Rediscover: Meredith Tax

Meredith Tax, "a second-wave feminist and author whose scholarship on labor movements informed her own class-conscious activism," died September 25 at age 80, the New York Times reported. Tax "was in London studying English literature on a fellowship when the Vietnam War escalated, and she and her roommate, Ann Barr Snitow, who would go on to help found the organization New York Radical Feminists, threw themselves into the antiwar movement." She met American labor organizer Jonathan Schwartz, who would become her husband, and they eventually moved to Boston, where Tax and others started Bread and Roses, a socialist-feminist collective.

She began researching the labor and suffrage movements of the late 19th century, which led to her first book, The Rising of the Women: Feminist Solidarity and Class Conflict, 1880-1917 (1980). It would take 10 years for the book to find a publisher, during which Tax joined the October League (from which she was expelled for criticizing its treatment of women), worked on an assembly line in a Zenith factory in Chicago, then as a nurse's aide. She contributed an essay to the feminist journal Notes From the Second Year: Women's Liberation. In 1977, Tax, Alix Kates Shulman and others formed a political action group called the Committee for Abortion Rights and Against Sterilization Abuse. "She never stopped being a leftist feminist," Shulman told the Times. "She never abandoned her commitment to the working class and to the poor."

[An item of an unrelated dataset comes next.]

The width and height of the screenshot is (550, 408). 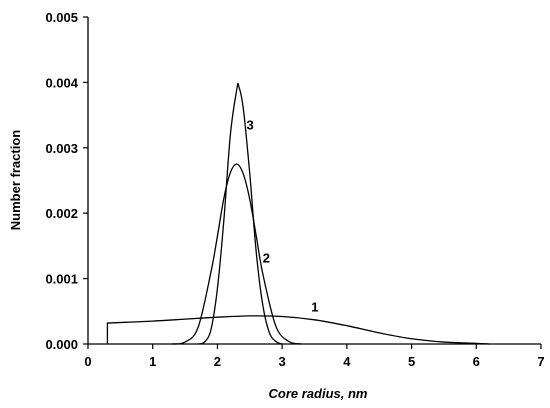 What do you see at coordinates (250, 124) in the screenshot?
I see `curve-label-3: 3` at bounding box center [250, 124].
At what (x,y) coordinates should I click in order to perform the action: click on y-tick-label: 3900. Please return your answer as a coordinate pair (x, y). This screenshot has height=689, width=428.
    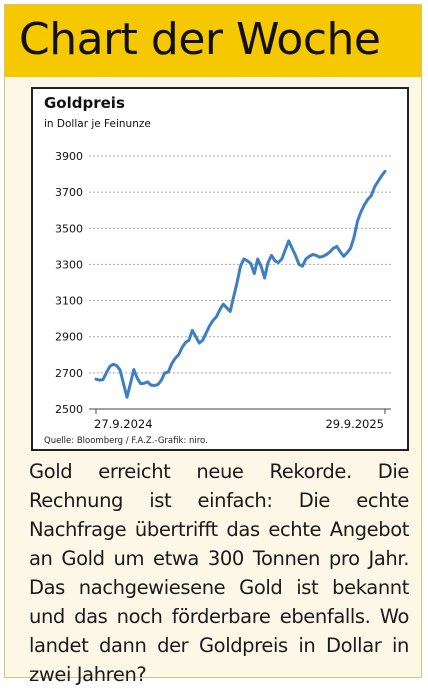
    Looking at the image, I should click on (69, 156).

Tax's other books include the historical sagas Rivington Street (1982) and Union Square (1988), as well as a children's book, Families (illustrated by Marylin Hafner), "that in 1994--13 years after it was published--was banned in Fairfax, Va., for its depiction of divorce and of single, gay and lesbian parenting," the Times noted. With Grace Paley, she was a founder of the International PEN Women's Writers Committee, and went on to run other international organizations devoted to free speech and women's rights, including two groups that supported an all-female Kurdish militia in northern Syria. The Road Unforeseen: Women Fight the Islamic State (2016), her fifth book, is an account of that militia's actions. The Rising of the Women: Feminist Solidarity and Class Conflict, 1880-1917 was republished in paperback earlier this year by Verso ($29.95).